Trump and Netanyahu clash over how and when to end the war

The enemy is the same, but the objectives diverge, and that difference could be beginning to strain the harmony between Benjamin Netanyahu and Donald Trump.

Both leaders agreed to launch the offensive against Iran on February 28. “I had an excellent conversation with Bibi; we are on the same wavelength“Trump said that day.

However, after almost a week of conflict, it seems that they are having difficulty clearly defining some objectives common goals and the time horizon they consider necessary to achieve them.

From the beginning, Netanyahu has presented the offensive as the culmination of a political and military crusade against what he describes as the “existential threat” posed to Israel by the ayatollah regime and its nuclear program. For the Israeli prime minister, the war is not limited to stopping specific military capabilities, but to ending the power that governs in Tehran. That is why Netanyahu has even gone so far as to ask the Iranians who are rebelling and “take the reins of your destiny.”

From Washington, however, the message has been much more diffuse. Trump and his cabinet have been alternating explanations: prevent Iran from obtaining nuclear weapons, destroy its missile capacity, provoke a regime change, respond to an alleged imminent attack, avenge an assassination attempt… They have also not been clear about the next steps: there was talk of “four or five weeks” and of “the necessary time”then the idea was reiterated that it was not “an endless war” like that of Iraq, but the option of deploying boots on the ground was put on the table.
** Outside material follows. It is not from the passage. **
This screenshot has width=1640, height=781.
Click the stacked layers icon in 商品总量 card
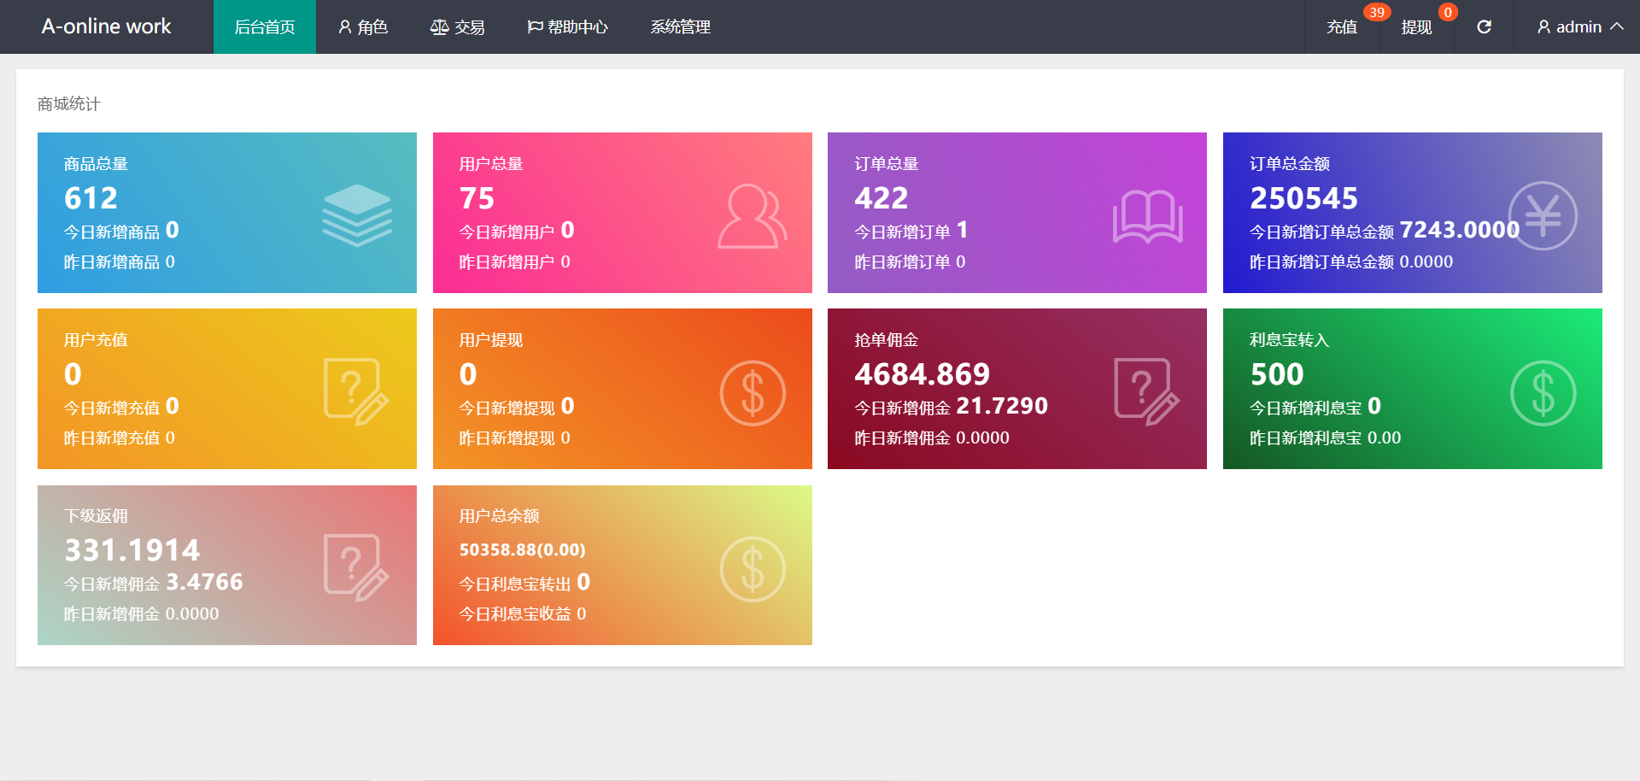coord(357,215)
Politically, that ambiguity gives the American president room to maneuver. Strategically, however, the lack of a clear objective could become at its greatest weakness. “If you don’t have a clear objective, it is very difficult for the military to plan or calculate ammunition, for example,” warned retired general Ben Hodges, former commander of the United States Army in Europe, in conversation with this newspaper.

“In every war, The objectives are what set the direction of the campaign“he pointed out The Economist in a report in which he talks about “a war without strategy.” But above all, it is the objectives that determine when the operation can be terminated and complicate or not popular support. And it is precisely there where the asymmetry between Israel and the United States seems evident.
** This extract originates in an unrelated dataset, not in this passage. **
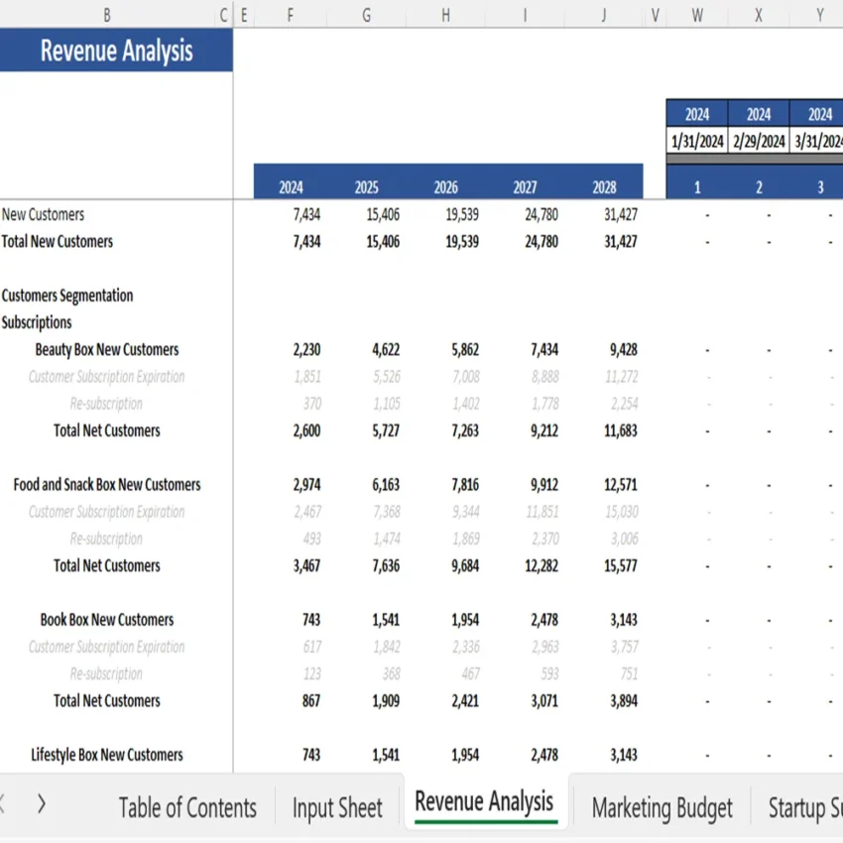Select the 2025 year column header cell
This screenshot has width=843, height=843.
[366, 184]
Attacks launched against Iran against US allied countries in the Middle East.

Attacks launched against Iran against US allied countries in the Middle East.

Design: EE Art

Israel has been preparing for decades for a possible direct confrontation with the Iranian regime. A preparation that is reflected in citizen support for the one baptized by the Israeli Army as Operation Roaring Lion. In fact, According to the Israel Democracy Institute, 93% of Israeli Jews support the intervention and a majority believe it should continue until the threat from the Iranian regime is completely neutralized.

In the United States, on the other hand, citizens were barely warned that a conflict was going to break out that threatened to extend over time, in a country where “endless wars” like Iraq or Afghanistan are synonymous with political exhaustion. And especially because Trump insisted time and time again that he was not going to lead his country into an endless conflict.

Hence, various polls carried out in recent months indicate the war against Iran as deeply unpopular. According to a CNN poll, six in ten Americans disapprove of military actions against the Islamic Republic, while a Reuters/Ipsos poll indicates that only one in four supports the attacks.

Donald Trump faces increasing internal pressures (also within his own party) as The war with Iran continues and it expands. And the crisis is also already hitting the economy, Trump’s central priority. The interruption of maritime transport by the blockade of the Strait of Hormuzthrough which 20% of the hydrocarbons consumed in the world pass, has caused an increase in the price of crude oil.

In this sense, analysts such as Dan Shapiroformer US ambassador to Israel and member of the Atlantic Council think tank they point out in an interview with Reutersthat if the political and economic cost soars, Trump could opt for an early exit from the war, even if Netanyahu considers that the strategic objective has not yet been met.

In this line, Israeli officials have privately expressed to the Financial Times their concern that Trump, more concerned about the economy and the impact the conflict is having on its allies in the Persian Gulfwill remain committed to seeing the campaign through to the end.

Five keys to understanding the situation in the Middle East

For Netanyahu, however, who faces accusations of corruption and enormous political attrition since his war in Gaza, the war is an opportunity to survive politically. As Udi Sommer, a political scientist at Tel Aviv University, explained to the British agency, “if he succeeds, relatively quickly, it will work a lot in his favor as a protector of Israel and as someone who has built a particularly successful relationship with Washington.”

However, analyst Amotz Asa-el, from the Shalom Hartman Institute, appeared in conversation with Reuters skeptical of the Israeli president’s capacity for resistance and maintained that a military victory in Iran would not erase internal problems. “The events of the last three years have been so traumatic, so dramatic and so repugnant to that decisive vote that I do not believe that any kind of salvation in Iran can compensate for this,” he warned.